### THE DATA

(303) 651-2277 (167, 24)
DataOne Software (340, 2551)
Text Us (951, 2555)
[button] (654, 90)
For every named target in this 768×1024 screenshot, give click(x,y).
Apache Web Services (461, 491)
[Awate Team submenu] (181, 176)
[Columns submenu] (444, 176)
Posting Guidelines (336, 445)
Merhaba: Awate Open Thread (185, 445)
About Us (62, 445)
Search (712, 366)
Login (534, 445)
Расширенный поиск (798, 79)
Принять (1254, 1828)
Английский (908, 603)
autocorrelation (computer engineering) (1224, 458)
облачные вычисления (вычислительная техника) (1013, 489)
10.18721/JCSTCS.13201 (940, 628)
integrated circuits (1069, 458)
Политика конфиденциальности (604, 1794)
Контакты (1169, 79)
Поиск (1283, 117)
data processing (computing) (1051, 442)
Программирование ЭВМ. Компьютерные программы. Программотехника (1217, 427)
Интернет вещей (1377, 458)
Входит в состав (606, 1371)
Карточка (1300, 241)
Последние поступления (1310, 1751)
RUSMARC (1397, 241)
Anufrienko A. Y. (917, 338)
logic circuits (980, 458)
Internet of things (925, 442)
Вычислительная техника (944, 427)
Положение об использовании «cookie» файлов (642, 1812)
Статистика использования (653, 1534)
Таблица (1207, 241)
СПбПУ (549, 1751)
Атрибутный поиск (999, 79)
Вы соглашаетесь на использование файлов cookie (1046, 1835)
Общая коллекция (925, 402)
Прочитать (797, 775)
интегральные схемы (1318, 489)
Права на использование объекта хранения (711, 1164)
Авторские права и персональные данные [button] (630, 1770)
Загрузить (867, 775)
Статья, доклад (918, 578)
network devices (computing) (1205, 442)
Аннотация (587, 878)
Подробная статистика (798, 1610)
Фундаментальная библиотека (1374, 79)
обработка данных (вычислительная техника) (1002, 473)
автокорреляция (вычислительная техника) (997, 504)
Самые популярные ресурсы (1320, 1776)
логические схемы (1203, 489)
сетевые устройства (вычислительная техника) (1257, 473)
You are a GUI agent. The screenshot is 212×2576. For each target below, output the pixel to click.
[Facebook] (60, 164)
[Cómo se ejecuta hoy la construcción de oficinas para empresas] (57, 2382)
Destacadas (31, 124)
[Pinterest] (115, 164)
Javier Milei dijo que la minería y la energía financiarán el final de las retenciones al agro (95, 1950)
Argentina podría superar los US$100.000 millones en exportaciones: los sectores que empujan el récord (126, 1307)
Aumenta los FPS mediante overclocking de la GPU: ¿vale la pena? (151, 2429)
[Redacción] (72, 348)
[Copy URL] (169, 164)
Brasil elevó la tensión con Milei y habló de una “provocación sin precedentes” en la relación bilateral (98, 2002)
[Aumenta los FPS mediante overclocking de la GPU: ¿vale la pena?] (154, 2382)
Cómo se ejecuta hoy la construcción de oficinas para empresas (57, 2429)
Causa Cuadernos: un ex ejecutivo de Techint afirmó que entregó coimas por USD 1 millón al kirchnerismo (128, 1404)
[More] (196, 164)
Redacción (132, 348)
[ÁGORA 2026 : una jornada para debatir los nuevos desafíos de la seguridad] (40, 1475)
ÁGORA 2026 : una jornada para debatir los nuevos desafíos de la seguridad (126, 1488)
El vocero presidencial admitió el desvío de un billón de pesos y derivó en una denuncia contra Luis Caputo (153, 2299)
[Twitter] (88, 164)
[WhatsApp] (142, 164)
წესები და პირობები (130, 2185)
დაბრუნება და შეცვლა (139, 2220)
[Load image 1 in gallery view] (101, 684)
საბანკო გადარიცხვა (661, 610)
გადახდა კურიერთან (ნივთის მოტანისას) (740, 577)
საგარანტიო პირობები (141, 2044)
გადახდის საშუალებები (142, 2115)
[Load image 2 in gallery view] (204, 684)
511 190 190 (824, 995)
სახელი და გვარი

######

#### WHAT NEEDS TO BE DONE:
Each line in the material above that mentions the word "файлов" must be copied.

#### ANSWER AREA:
Положение об использовании «cookie» файлов (642, 1812)
Вы соглашаетесь на использование файлов cookie (1046, 1835)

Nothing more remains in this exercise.